Malaspina y Boggiani también quedaron impresionados por el espíritu elevado de los colonos. Y por el sentimiento patriótico que la presencia del representante del Rey y del Gobierno de Italia había despertado en los ánimos, verdaderamente conmovidos. A la hora de la despedida, los colonos se expresaron así: “Escriba a Italia, Señor Ministro, que no es para nada verdad que nosotros estamos acá muriendo de hambre. Diga que estamos bien, que estamos contentísimos de haber venido acá. En principio, no conociendo bien el país, pasamos momentos de miseria y algunas horas de desesperación, especialmente cuando no habíamos todavía aprendido a defendernos de los mosquitos. Pero ahora que nos hemos acostumbrado (…) y que sabemos cuan buena es la mandioca y las bananas, que hemos probado y visto la abundancia de estas naranjas que son igualmente buenas y aún más quizás que las de nuestra Sicilia, estamos contentísimos de estar aquí".

Colonia - Santa Clara Sicilianos
Juan Gorostiaga, Marta Ochipinti, Adili Licitra, Jorge Rios e Irma Cabral. Autor: Jorge Ríos Rivela

"No nos olvidamos en absoluto de ser italianos"
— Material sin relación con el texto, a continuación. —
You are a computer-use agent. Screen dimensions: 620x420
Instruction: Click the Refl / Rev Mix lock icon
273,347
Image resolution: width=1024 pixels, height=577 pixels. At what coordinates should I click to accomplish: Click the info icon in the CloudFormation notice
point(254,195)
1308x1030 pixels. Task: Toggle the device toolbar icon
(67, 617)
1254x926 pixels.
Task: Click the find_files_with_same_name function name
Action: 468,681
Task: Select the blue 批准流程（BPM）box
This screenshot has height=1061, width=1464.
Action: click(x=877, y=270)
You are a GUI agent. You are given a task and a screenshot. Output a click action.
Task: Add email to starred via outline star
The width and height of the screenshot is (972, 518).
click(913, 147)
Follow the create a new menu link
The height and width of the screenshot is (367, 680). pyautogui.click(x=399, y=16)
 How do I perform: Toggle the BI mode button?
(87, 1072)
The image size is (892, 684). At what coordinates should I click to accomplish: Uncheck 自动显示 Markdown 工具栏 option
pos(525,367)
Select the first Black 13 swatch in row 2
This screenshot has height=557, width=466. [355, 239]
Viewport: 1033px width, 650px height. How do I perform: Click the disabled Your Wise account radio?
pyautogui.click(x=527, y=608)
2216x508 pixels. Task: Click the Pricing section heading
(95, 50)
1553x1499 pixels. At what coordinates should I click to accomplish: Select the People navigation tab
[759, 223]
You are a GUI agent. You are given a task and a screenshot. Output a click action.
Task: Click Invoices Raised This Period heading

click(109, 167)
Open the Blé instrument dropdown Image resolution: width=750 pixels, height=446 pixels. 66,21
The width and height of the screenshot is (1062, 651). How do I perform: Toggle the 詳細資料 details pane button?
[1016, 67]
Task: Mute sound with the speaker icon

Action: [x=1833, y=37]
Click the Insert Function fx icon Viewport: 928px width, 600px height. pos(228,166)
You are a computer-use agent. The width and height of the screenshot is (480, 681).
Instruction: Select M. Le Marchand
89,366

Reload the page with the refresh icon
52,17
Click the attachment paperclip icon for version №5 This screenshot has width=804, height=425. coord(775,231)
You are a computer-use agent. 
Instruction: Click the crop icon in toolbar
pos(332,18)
“Damos gracias de corazón a nuestro Presidente (el Dr. De Stefano Paternó), y deseamos vivamente que vuelva pronto y que vuelva con numerosas otras familias de nuestros pueblos. A ellos nuestras pasadas fatigas servirán de ayuda y nuestra experiencia de consejo. Y diga a nuestro Gobierno que nosotros no nos olvidamos en absoluto de ser italianos. Y que, aunque estamos dispuestos a pasar el resto de nuestras vidas en este bello país, para intentar hacernos una posición cómoda y dejar a nuestros hijos su futuro asegurado, en Italia pensaremos siempre con el más profundo afecto y enseñaremos a nuestros hijos a amarla”.
Así, con estas emotivas palabras de los colonos de la Trinacria, termina el artículo de Guido Boggiani en el periódico L’Illustrazione Italiana del 25 de noviembre de 1899.